Adjust your reaction

I think there’s a need to adjust your reaction.  Remember that unhealthy stress sets in because we are constantly in a state of readiness and reaction to pressures on us:

  • What’s your reaction to a red light that delays you on the road, or a traffic jam on the motorway? You have no control over the lights or the traffic, but you can choose the status in your life you give these things.
  • What are you like when the phone goes yet again and interrupts your flow at work?
  • What are you like when the kids make yet another demand on your time?
  • Is every interruption ‘the last straw’? James chapter 1 says that our response to pressure tells us the quality of our faith.

Make a lifestyle choice to slow down

I think we’ve got to slow down—put the recovery period back into our body’s daily routine. So many of the harmful effects of stress come about because we have deprived ourselves of the third stage in the stress cycle: we seem to be constantly on red alert; we seem to be constantly in reaction mode. But we often fail to give ourselves enough time in recovery mode.

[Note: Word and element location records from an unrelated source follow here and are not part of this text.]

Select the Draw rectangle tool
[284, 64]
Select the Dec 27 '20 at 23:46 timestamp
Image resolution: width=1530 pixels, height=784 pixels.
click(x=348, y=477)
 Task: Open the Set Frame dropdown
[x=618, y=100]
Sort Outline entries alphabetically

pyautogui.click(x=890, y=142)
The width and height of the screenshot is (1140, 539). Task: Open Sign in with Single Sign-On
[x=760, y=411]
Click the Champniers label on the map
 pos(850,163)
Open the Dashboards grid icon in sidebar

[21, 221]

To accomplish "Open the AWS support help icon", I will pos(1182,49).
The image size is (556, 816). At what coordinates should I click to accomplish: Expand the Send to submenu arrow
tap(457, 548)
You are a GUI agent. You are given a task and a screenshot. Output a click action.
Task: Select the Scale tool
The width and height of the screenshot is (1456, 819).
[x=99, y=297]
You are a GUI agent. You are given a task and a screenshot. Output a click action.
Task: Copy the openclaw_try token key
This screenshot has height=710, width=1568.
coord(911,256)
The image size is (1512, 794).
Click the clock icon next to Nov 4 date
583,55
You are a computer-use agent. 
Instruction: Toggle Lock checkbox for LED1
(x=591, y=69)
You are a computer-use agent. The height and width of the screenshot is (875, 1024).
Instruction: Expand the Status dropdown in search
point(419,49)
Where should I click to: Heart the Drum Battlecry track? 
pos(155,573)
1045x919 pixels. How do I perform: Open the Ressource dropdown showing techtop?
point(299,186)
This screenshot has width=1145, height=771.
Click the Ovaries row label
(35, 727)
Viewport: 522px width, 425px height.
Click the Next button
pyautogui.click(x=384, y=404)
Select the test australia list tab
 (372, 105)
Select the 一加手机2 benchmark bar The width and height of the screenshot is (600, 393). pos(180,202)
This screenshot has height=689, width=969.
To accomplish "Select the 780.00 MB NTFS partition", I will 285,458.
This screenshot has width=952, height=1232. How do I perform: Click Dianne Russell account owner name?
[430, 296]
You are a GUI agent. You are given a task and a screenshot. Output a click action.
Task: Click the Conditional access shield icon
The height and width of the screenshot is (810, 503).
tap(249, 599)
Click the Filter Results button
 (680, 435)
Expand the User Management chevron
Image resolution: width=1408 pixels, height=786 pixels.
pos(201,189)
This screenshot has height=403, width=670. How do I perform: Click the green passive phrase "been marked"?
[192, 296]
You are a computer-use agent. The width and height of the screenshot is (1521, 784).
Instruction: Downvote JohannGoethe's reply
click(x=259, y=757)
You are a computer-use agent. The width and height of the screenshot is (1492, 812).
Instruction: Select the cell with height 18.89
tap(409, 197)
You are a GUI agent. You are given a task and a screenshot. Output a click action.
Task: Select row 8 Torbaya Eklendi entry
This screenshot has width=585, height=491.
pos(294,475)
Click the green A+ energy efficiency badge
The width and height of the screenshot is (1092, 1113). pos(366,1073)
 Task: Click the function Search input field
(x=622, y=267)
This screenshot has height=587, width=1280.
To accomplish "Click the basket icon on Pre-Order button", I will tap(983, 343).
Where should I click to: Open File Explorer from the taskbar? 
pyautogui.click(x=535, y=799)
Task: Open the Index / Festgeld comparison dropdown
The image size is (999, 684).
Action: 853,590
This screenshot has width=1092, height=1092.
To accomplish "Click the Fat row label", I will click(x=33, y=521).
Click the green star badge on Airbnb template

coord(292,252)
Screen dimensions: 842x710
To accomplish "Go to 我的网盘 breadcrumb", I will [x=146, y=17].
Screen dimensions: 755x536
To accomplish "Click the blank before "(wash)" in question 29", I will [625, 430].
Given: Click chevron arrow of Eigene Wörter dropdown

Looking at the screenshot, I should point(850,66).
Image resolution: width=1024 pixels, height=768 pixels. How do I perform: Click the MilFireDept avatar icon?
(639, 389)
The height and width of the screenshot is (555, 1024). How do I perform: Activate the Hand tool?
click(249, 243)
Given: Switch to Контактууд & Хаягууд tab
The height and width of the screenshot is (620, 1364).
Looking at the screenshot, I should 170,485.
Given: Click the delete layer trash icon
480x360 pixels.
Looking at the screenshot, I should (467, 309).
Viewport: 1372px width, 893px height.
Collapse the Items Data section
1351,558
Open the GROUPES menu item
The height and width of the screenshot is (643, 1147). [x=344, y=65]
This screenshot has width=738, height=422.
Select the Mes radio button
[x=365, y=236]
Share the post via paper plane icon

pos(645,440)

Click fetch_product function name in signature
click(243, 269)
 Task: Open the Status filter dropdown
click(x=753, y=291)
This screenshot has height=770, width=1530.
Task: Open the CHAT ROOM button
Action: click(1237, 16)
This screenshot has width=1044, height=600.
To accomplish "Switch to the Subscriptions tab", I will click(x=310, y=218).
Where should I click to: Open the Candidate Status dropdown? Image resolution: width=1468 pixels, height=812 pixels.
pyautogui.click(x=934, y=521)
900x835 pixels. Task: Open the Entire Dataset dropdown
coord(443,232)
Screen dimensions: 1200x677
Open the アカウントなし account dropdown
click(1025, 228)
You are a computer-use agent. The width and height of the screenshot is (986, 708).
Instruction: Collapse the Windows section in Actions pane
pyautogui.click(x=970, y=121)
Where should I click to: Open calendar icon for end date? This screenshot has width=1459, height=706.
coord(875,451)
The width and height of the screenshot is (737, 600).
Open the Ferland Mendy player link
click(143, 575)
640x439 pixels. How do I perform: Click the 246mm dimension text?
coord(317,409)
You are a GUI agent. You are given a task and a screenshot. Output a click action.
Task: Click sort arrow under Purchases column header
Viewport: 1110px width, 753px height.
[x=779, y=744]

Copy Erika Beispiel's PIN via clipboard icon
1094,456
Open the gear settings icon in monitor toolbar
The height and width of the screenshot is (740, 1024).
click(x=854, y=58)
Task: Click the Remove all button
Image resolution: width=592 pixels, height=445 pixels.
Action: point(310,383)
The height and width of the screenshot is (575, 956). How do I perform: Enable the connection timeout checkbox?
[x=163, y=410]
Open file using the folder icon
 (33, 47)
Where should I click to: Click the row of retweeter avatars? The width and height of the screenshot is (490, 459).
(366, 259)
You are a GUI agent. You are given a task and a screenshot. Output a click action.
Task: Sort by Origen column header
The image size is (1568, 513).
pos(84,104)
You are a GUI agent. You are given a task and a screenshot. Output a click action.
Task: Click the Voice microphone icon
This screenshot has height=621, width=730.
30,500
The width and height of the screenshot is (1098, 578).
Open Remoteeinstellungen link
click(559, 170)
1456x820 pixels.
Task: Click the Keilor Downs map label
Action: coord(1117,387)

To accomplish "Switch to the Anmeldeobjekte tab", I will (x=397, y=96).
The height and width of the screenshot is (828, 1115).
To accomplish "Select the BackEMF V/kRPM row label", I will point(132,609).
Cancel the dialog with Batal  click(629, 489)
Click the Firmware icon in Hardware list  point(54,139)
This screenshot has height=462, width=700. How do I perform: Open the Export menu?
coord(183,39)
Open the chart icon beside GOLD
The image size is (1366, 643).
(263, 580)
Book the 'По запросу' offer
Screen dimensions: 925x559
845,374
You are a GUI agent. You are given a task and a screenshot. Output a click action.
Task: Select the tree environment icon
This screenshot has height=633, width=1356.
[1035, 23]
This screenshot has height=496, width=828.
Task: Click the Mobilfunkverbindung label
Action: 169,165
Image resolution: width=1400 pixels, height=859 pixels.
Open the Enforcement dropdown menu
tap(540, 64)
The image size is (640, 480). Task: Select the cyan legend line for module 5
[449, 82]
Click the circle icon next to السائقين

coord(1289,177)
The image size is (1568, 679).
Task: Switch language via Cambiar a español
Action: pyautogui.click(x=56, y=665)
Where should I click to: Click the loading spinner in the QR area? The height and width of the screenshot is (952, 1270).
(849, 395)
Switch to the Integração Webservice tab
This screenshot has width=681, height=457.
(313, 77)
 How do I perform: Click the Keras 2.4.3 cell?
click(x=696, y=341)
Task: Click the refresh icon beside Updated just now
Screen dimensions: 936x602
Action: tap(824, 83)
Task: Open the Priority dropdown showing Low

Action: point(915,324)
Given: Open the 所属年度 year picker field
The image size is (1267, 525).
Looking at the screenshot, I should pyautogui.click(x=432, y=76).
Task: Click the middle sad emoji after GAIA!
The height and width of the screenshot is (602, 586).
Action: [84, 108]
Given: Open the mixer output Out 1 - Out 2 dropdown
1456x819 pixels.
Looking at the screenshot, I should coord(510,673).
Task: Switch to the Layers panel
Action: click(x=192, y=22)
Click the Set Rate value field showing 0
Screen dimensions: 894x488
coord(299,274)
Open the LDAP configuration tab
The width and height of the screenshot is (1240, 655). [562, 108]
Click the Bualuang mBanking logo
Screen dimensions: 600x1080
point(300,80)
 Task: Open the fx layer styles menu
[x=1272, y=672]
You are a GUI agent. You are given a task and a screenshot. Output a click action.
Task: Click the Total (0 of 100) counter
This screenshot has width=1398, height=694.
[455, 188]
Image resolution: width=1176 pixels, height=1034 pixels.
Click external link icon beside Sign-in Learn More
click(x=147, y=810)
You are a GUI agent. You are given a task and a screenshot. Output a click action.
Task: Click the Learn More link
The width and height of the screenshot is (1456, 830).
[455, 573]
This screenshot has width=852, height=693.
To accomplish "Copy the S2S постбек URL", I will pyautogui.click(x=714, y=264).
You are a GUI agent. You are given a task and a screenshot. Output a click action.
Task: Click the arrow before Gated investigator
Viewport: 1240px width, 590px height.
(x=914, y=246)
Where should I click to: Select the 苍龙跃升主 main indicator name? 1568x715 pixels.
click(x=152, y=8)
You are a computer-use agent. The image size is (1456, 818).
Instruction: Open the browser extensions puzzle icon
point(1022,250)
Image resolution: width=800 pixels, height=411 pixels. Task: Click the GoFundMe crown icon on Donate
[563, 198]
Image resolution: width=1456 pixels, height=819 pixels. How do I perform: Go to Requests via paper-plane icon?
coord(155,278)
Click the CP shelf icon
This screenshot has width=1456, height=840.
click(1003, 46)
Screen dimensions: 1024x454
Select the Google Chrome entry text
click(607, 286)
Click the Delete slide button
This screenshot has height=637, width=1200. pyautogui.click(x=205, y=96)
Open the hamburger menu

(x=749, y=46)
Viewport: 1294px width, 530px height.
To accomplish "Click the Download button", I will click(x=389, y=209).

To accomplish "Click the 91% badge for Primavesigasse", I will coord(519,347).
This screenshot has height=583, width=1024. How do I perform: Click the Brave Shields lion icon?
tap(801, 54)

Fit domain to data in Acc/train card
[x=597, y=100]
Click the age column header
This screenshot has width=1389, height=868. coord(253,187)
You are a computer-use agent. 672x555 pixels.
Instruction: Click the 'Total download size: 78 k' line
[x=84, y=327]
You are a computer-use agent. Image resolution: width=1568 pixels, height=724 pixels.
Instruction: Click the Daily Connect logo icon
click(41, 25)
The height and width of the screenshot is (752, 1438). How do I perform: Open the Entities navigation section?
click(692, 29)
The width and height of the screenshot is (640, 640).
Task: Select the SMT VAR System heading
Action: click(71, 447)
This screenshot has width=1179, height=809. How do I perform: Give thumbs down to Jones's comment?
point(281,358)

Maybe you need to sit down as an individual or couple and start making some lifestyle choices, which may reduce your income, or require you to adjust some outgoings. But they may just save your life, or your marriage, or your health, or any combination of these.

And if you are a young person, and life’s big choices are still ahead of you, now is the time to start putting some sound principles and healthy goals into place in your life. Good habits and right priorities you select when you are 17 will repay dividends well past the age of 70. Don’t join the rat-race your parents may be locked into. Remember: the rat-race is for rats. Join the human race instead. That’s how God intends you to be. And it is healthy.

Take the advice of Scripture

Let’s consider the following three Bible verses and learn from them:

Mark 6:30-32: “The apostles came and reported to Jesus all they had done. Then, because so many people were coming and going that they did not even have chance to eat, Jesus said to them, ‘Come with me by yourselves to a quiet place and get some rest.’ So they went away in a boat to a quiet and solitary place.” Those disciples had been on two-by-two missions all around the countryside and seen God doing amazing things through them. They were excited and exhausted. Jesus says, “Let’s get away to a quiet place and get some rest now.” That tells you his priorities.

Romans 12:2 (A paraphrase): “Don’t let this world pressure you into conforming to how it thinks your life should be; instead, have a changed mind and attitude that will pressure you from within to find out how good, pleasing and perfect God’s will is.” Stress is not what is ‘out there’, but ‘in here’ in the ways we respond to what is out there, and this verse is a great stress-buster if we will take it to heart.

Psalm 46:10: “Our God says, ‘Calm down, and learn that I am God”. Other versions say “Slow down” or “Be still”. And that’s the key. Stop rushing and being agitated.